--- Task objective ---
What you return must be every line from the beginning of the data through the line holding "Click the black bottom of the colorbar", unchanged.

Start of Dataset records

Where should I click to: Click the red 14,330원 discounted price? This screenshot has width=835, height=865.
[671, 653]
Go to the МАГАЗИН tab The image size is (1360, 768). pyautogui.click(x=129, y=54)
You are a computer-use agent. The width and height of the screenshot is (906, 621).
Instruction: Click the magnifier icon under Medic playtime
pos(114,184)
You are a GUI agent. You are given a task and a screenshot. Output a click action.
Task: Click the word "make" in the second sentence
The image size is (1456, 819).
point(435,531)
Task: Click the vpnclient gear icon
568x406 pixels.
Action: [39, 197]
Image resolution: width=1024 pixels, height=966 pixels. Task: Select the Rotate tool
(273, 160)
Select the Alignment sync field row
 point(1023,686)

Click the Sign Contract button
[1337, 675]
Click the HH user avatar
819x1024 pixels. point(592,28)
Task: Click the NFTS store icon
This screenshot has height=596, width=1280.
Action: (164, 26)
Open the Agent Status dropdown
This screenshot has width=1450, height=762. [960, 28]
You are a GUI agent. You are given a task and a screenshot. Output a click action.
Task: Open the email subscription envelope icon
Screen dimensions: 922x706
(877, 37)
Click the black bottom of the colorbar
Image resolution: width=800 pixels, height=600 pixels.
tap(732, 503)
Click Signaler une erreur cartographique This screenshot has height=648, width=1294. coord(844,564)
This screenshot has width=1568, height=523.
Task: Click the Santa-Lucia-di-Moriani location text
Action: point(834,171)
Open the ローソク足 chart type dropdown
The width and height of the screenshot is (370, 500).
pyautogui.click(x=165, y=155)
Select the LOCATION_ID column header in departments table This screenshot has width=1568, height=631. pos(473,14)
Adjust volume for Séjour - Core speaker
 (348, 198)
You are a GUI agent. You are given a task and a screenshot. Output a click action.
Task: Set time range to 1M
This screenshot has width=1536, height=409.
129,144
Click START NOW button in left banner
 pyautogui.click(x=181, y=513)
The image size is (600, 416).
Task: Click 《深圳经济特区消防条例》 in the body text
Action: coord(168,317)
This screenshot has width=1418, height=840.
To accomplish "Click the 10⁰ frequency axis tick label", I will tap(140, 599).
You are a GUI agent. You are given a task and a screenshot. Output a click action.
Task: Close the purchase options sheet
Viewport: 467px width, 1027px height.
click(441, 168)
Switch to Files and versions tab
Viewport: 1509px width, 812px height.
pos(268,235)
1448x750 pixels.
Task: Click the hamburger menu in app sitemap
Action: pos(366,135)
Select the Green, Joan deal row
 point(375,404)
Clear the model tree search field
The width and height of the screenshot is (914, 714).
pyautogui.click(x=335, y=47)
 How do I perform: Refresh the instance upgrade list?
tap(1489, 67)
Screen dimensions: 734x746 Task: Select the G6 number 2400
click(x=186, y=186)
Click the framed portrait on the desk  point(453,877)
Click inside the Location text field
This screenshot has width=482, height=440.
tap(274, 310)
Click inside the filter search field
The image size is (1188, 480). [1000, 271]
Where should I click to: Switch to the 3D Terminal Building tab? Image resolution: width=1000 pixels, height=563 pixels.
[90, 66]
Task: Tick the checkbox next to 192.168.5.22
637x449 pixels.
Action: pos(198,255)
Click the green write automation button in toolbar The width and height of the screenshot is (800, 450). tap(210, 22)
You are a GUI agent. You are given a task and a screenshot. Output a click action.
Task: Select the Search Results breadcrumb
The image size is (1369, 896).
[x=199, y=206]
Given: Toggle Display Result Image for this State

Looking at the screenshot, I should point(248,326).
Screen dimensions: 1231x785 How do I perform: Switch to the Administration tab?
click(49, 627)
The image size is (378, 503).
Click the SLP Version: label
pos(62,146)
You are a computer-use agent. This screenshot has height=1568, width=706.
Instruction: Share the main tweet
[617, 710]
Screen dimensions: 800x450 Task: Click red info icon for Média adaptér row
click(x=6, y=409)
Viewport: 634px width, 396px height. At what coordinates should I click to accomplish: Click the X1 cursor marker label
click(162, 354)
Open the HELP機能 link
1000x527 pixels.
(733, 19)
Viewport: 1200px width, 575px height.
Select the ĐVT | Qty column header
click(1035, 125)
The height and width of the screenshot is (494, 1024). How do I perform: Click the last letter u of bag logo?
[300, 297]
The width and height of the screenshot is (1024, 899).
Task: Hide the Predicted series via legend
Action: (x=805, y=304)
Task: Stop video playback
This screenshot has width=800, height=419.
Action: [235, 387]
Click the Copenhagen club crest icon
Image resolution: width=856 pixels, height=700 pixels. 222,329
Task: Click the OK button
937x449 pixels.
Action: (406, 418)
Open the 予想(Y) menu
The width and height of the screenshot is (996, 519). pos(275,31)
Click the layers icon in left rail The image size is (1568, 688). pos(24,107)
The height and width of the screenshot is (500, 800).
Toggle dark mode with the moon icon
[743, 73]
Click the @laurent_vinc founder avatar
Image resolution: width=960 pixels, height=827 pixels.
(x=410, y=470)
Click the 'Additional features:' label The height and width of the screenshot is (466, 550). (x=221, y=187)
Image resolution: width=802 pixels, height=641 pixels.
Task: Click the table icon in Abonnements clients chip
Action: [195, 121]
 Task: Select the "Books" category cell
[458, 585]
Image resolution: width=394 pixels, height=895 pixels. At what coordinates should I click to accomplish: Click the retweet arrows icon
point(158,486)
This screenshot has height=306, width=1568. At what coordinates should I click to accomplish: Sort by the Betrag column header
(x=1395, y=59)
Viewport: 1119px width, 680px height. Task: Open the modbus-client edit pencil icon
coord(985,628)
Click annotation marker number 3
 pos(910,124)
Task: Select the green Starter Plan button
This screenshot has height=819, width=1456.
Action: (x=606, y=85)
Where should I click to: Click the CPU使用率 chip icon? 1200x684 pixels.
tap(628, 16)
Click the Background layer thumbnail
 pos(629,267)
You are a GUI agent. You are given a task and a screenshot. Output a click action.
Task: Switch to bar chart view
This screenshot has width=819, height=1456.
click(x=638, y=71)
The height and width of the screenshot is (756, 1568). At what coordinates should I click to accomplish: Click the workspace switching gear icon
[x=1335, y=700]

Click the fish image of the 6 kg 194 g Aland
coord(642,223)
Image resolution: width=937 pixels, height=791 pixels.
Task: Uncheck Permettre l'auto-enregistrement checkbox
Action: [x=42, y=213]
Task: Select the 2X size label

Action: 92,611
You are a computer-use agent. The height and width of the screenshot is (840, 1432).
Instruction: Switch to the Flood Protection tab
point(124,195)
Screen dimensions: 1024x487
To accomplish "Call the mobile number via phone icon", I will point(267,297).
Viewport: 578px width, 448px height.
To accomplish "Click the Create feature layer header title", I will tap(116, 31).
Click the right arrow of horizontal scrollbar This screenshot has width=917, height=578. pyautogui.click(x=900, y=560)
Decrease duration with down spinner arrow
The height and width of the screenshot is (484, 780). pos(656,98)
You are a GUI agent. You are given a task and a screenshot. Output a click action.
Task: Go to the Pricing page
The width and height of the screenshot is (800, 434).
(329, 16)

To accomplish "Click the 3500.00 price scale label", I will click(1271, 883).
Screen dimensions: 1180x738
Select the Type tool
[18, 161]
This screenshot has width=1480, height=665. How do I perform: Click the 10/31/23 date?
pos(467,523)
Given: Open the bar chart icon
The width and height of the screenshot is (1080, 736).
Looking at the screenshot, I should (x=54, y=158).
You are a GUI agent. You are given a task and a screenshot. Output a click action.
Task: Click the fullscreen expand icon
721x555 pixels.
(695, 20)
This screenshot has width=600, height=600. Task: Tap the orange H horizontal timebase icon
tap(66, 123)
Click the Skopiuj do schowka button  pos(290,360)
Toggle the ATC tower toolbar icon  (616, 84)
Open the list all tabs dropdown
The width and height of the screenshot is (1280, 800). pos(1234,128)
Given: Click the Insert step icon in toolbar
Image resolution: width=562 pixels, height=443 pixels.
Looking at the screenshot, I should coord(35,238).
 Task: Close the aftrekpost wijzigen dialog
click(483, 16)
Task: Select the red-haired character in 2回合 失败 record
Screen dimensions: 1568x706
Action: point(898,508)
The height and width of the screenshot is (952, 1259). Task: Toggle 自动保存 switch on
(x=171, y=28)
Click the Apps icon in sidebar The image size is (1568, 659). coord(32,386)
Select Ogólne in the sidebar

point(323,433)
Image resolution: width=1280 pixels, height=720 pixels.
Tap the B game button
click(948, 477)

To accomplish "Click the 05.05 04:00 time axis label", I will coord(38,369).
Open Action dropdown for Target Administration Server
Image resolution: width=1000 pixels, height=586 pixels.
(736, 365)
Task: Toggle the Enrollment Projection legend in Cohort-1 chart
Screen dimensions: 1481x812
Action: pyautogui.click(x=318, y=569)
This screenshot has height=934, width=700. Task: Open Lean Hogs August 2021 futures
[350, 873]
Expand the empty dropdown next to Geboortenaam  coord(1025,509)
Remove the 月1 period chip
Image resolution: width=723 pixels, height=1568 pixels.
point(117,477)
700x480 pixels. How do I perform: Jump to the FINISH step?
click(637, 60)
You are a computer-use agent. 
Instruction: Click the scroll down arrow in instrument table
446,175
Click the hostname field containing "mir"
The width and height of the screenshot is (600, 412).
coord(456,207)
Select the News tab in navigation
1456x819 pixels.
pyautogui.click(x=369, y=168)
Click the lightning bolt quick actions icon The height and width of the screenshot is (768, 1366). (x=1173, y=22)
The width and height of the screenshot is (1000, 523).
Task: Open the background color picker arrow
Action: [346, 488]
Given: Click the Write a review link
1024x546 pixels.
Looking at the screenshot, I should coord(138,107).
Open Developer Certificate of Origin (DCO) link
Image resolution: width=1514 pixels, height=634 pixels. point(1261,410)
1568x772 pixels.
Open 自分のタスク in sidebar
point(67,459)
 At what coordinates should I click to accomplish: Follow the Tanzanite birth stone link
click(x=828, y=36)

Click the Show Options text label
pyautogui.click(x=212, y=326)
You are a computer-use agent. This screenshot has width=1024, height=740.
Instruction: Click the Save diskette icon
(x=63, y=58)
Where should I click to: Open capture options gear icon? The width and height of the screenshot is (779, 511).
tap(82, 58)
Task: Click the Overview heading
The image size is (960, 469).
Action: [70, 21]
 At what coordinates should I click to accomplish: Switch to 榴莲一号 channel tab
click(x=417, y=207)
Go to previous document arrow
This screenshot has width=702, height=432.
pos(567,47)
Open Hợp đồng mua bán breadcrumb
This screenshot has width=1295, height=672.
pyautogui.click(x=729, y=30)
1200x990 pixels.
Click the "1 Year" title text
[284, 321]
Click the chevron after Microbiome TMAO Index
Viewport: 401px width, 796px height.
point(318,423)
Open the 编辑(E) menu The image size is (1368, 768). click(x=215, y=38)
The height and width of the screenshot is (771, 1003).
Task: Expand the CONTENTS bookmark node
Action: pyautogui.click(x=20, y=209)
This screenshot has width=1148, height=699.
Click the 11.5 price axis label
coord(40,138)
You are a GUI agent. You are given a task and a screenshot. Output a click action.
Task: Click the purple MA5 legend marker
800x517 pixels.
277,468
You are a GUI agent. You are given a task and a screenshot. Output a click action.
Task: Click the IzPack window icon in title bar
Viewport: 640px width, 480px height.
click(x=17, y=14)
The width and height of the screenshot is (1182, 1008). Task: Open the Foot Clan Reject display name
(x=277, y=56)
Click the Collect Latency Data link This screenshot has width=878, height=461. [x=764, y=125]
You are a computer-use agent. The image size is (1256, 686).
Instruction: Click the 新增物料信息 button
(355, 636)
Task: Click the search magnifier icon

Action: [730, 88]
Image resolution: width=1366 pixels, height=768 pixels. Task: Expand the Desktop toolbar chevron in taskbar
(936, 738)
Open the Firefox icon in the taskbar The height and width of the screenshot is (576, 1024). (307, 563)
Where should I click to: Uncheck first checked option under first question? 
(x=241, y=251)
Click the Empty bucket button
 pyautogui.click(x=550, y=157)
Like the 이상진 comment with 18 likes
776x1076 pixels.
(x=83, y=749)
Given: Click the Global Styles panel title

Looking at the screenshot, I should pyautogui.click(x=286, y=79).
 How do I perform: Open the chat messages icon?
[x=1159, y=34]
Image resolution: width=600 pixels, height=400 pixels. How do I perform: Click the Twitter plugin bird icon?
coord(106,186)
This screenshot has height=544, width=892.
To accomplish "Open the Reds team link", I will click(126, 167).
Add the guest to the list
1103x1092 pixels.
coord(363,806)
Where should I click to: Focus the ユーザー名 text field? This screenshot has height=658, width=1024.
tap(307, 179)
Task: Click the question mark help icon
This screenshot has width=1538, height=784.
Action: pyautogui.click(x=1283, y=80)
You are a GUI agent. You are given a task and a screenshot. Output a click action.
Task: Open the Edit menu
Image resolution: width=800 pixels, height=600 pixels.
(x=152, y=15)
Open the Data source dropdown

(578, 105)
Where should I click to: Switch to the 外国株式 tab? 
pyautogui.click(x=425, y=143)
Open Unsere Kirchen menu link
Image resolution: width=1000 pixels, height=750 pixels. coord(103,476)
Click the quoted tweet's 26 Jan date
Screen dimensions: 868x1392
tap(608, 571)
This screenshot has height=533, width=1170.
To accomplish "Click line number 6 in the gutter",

End of Dataset records

--- Task solution ---
Where should I click to: Click the red 14,330원 discounted price? This screenshot has width=835, height=865.
[671, 653]
Go to the МАГАЗИН tab The image size is (1360, 768). pyautogui.click(x=129, y=54)
You are a computer-use agent. The width and height of the screenshot is (906, 621).
Instruction: Click the magnifier icon under Medic playtime
pos(114,184)
You are a GUI agent. You are given a task and a screenshot. Output a click action.
Task: Click the word "make" in the second sentence
The image size is (1456, 819).
point(435,531)
Task: Click the vpnclient gear icon
568x406 pixels.
Action: [39, 197]
Image resolution: width=1024 pixels, height=966 pixels. Task: Select the Rotate tool
(273, 160)
Select the Alignment sync field row
 point(1023,686)

Click the Sign Contract button
[1337, 675]
Click the HH user avatar
819x1024 pixels. point(592,28)
Task: Click the NFTS store icon
This screenshot has height=596, width=1280.
Action: (164, 26)
Open the Agent Status dropdown
This screenshot has width=1450, height=762. [960, 28]
You are a GUI agent. You are given a task and a screenshot. Output a click action.
Task: Open the email subscription envelope icon
Screen dimensions: 922x706
(877, 37)
Click the black bottom of the colorbar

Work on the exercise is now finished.